[[ Data to process, beginning ]]

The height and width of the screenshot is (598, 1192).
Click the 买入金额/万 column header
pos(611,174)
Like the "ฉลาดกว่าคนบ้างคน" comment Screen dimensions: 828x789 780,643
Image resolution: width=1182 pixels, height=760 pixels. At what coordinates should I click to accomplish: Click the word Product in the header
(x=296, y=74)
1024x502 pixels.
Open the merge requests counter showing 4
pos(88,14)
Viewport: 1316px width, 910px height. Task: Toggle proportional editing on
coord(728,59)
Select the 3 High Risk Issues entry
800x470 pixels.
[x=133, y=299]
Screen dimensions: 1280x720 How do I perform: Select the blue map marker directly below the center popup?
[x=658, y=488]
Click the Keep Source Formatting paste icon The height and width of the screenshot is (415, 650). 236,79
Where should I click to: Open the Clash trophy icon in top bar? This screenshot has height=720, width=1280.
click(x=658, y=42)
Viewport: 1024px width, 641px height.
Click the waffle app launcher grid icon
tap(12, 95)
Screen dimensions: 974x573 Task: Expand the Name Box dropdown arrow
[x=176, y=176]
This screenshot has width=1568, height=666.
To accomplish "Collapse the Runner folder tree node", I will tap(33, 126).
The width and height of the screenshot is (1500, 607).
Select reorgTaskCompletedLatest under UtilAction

[[ Data to process, end ]]

▸ **Exercise requirements**:
Beginning at the first line of the records, retype exactly every line up to and including the one with "dimensions: 828x789 780,643".

▸ **Solution for this task**:
The height and width of the screenshot is (598, 1192).
Click the 买入金额/万 column header
pos(611,174)
Like the "ฉลาดกว่าคนบ้างคน" comment Screen dimensions: 828x789 780,643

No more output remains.